** Begin EXTRACTED ENTRIES **

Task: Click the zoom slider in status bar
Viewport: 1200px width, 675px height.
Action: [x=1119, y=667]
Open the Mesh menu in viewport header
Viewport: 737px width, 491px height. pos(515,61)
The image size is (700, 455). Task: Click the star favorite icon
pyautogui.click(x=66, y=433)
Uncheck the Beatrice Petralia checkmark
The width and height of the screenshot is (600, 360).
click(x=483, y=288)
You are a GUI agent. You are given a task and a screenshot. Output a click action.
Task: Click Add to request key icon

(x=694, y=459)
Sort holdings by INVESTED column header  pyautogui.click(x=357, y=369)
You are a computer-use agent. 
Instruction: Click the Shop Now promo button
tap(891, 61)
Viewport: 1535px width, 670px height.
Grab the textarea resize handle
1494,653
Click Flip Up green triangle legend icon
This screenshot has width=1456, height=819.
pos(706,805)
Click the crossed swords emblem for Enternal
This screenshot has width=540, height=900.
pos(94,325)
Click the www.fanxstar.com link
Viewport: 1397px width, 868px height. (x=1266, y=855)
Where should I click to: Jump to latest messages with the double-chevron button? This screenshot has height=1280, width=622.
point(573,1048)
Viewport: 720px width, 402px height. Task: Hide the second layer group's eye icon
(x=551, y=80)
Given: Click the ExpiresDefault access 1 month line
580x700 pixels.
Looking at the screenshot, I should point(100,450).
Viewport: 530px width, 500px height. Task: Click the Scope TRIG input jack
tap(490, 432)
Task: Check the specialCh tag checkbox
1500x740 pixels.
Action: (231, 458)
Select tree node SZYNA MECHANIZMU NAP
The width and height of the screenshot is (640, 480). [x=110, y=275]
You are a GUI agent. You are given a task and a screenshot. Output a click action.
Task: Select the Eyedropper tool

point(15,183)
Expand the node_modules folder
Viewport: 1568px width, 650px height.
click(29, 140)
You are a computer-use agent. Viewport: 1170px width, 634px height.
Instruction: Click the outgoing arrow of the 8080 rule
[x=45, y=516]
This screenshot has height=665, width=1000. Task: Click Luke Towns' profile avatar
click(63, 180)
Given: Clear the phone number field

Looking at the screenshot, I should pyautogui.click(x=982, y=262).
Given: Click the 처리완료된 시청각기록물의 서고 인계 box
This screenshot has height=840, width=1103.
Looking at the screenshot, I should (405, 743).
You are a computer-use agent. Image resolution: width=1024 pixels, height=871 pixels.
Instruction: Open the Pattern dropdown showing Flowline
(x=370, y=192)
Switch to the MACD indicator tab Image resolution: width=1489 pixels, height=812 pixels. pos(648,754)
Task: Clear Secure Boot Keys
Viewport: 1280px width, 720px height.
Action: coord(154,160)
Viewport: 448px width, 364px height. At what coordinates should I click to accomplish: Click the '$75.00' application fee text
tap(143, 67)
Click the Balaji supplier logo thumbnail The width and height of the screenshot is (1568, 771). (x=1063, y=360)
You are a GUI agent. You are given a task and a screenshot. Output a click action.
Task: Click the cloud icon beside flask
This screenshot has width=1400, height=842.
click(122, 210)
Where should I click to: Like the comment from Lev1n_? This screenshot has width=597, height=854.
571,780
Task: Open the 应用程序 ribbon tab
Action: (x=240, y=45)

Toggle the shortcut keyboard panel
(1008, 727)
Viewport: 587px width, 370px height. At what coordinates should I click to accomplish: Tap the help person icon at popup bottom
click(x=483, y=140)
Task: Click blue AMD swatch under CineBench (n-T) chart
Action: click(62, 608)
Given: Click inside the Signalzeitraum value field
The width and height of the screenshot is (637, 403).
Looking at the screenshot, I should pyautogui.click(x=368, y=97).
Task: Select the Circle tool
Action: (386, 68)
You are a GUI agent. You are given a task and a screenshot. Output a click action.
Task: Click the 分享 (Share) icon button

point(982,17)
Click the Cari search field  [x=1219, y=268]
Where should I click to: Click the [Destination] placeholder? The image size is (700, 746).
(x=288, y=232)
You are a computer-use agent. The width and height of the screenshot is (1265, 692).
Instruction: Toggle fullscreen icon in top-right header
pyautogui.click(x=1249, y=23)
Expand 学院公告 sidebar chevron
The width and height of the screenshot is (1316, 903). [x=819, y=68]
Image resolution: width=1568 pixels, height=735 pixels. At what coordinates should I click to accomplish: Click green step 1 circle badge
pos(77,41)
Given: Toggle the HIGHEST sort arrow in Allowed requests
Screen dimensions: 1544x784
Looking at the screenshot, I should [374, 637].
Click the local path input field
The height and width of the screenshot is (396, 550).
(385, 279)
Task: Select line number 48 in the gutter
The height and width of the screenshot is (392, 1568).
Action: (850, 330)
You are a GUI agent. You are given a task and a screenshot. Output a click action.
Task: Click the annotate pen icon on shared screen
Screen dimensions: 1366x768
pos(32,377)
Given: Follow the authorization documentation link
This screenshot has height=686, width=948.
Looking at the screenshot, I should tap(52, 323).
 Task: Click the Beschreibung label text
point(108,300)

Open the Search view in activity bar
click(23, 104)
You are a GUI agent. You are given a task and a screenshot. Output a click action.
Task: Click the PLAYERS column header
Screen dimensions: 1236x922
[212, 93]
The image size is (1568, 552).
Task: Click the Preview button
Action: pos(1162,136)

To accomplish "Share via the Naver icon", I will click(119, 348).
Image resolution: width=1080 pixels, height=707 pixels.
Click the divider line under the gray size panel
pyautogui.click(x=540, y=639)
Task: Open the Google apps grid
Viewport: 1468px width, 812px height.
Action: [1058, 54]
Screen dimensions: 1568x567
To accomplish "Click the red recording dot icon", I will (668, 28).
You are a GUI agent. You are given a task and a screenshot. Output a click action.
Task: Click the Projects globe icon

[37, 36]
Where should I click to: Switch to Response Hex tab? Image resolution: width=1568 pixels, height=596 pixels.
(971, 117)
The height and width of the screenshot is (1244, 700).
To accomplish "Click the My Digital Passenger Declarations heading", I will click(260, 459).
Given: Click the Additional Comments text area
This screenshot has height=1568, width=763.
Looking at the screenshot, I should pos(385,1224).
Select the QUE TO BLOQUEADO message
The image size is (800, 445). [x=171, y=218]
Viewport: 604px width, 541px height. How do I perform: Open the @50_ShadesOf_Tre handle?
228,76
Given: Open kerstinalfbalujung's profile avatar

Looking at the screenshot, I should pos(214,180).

** End EXTRACTED ENTRIES **

● **WHAT TO PRODUCE**
Can you rewrite all the entries above with every "GUI agent" changed to "desktop agent" and everything else left as it is?

● **WORKED ANSWER**
Task: Click the zoom slider in status bar
Viewport: 1200px width, 675px height.
Action: [x=1119, y=667]
Open the Mesh menu in viewport header
Viewport: 737px width, 491px height. pos(515,61)
The image size is (700, 455). Task: Click the star favorite icon
pyautogui.click(x=66, y=433)
Uncheck the Beatrice Petralia checkmark
The width and height of the screenshot is (600, 360).
click(x=483, y=288)
You are a desktop agent. You are given a task and a screenshot. Output a click action.
Task: Click Add to request key icon

(x=694, y=459)
Sort holdings by INVESTED column header  pyautogui.click(x=357, y=369)
You are a computer-use agent. 
Instruction: Click the Shop Now promo button
tap(891, 61)
Viewport: 1535px width, 670px height.
Grab the textarea resize handle
1494,653
Click Flip Up green triangle legend icon
This screenshot has width=1456, height=819.
pos(706,805)
Click the crossed swords emblem for Enternal
This screenshot has width=540, height=900.
pos(94,325)
Click the www.fanxstar.com link
Viewport: 1397px width, 868px height. (x=1266, y=855)
Where should I click to: Jump to latest messages with the double-chevron button? This screenshot has height=1280, width=622.
point(573,1048)
Viewport: 720px width, 402px height. Task: Hide the second layer group's eye icon
(x=551, y=80)
Given: Click the ExpiresDefault access 1 month line
580x700 pixels.
Looking at the screenshot, I should point(100,450).
Viewport: 530px width, 500px height. Task: Click the Scope TRIG input jack
tap(490, 432)
Task: Check the specialCh tag checkbox
1500x740 pixels.
Action: (231, 458)
Select tree node SZYNA MECHANIZMU NAP
The width and height of the screenshot is (640, 480). [x=110, y=275]
You are a desktop agent. You are given a task and a screenshot. Output a click action.
Task: Select the Eyedropper tool

point(15,183)
Expand the node_modules folder
Viewport: 1568px width, 650px height.
click(29, 140)
You are a computer-use agent. Viewport: 1170px width, 634px height.
Instruction: Click the outgoing arrow of the 8080 rule
[x=45, y=516]
This screenshot has height=665, width=1000. Task: Click Luke Towns' profile avatar
click(63, 180)
Given: Clear the phone number field

Looking at the screenshot, I should pyautogui.click(x=982, y=262).
Given: Click the 처리완료된 시청각기록물의 서고 인계 box
This screenshot has height=840, width=1103.
Looking at the screenshot, I should (405, 743).
You are a computer-use agent. Image resolution: width=1024 pixels, height=871 pixels.
Instruction: Open the Pattern dropdown showing Flowline
(x=370, y=192)
Switch to the MACD indicator tab Image resolution: width=1489 pixels, height=812 pixels. pos(648,754)
Task: Clear Secure Boot Keys
Viewport: 1280px width, 720px height.
Action: coord(154,160)
Viewport: 448px width, 364px height. At what coordinates should I click to accomplish: Click the '$75.00' application fee text
tap(143, 67)
Click the Balaji supplier logo thumbnail The width and height of the screenshot is (1568, 771). (x=1063, y=360)
You are a desktop agent. You are given a task and a screenshot. Output a click action.
Task: Click the cloud icon beside flask
This screenshot has width=1400, height=842.
click(122, 210)
Where should I click to: Like the comment from Lev1n_? This screenshot has width=597, height=854.
571,780
Task: Open the 应用程序 ribbon tab
Action: (x=240, y=45)

Toggle the shortcut keyboard panel
(1008, 727)
Viewport: 587px width, 370px height. At what coordinates should I click to accomplish: Tap the help person icon at popup bottom
click(x=483, y=140)
Task: Click blue AMD swatch under CineBench (n-T) chart
Action: click(62, 608)
Given: Click inside the Signalzeitraum value field
The width and height of the screenshot is (637, 403).
Looking at the screenshot, I should pyautogui.click(x=368, y=97).
Task: Select the Circle tool
Action: (386, 68)
You are a desktop agent. You are given a task and a screenshot. Output a click action.
Task: Click the 分享 (Share) icon button

point(982,17)
Click the Cari search field  [x=1219, y=268]
Where should I click to: Click the [Destination] placeholder? The image size is (700, 746).
(x=288, y=232)
You are a computer-use agent. The width and height of the screenshot is (1265, 692).
Instruction: Toggle fullscreen icon in top-right header
pyautogui.click(x=1249, y=23)
Expand 学院公告 sidebar chevron
The width and height of the screenshot is (1316, 903). [x=819, y=68]
Image resolution: width=1568 pixels, height=735 pixels. At what coordinates should I click to accomplish: Click green step 1 circle badge
pos(77,41)
Given: Toggle the HIGHEST sort arrow in Allowed requests
Screen dimensions: 1544x784
Looking at the screenshot, I should [374, 637].
Click the local path input field
The height and width of the screenshot is (396, 550).
(385, 279)
Task: Select line number 48 in the gutter
The height and width of the screenshot is (392, 1568).
Action: (850, 330)
You are a desktop agent. You are given a task and a screenshot. Output a click action.
Task: Click the annotate pen icon on shared screen
Screen dimensions: 1366x768
pos(32,377)
Given: Follow the authorization documentation link
This screenshot has height=686, width=948.
Looking at the screenshot, I should tap(52, 323).
 Task: Click the Beschreibung label text
point(108,300)

Open the Search view in activity bar
click(23, 104)
You are a desktop agent. You are given a task and a screenshot. Output a click action.
Task: Click the PLAYERS column header
Screen dimensions: 1236x922
[212, 93]
The image size is (1568, 552).
Task: Click the Preview button
Action: pos(1162,136)

To accomplish "Share via the Naver icon", I will click(119, 348).
Image resolution: width=1080 pixels, height=707 pixels.
Click the divider line under the gray size panel
pyautogui.click(x=540, y=639)
Task: Open the Google apps grid
Viewport: 1468px width, 812px height.
Action: [1058, 54]
Screen dimensions: 1568x567
To accomplish "Click the red recording dot icon", I will (668, 28).
You are a desktop agent. You are given a task and a screenshot. Output a click action.
Task: Click the Projects globe icon

[37, 36]
Where should I click to: Switch to Response Hex tab? Image resolution: width=1568 pixels, height=596 pixels.
(971, 117)
The height and width of the screenshot is (1244, 700).
To accomplish "Click the My Digital Passenger Declarations heading", I will click(260, 459).
Given: Click the Additional Comments text area
This screenshot has height=1568, width=763.
Looking at the screenshot, I should pos(385,1224).
Select the QUE TO BLOQUEADO message
The image size is (800, 445). [x=171, y=218]
Viewport: 604px width, 541px height. How do I perform: Open the @50_ShadesOf_Tre handle?
228,76
Given: Open kerstinalfbalujung's profile avatar

Looking at the screenshot, I should pos(214,180).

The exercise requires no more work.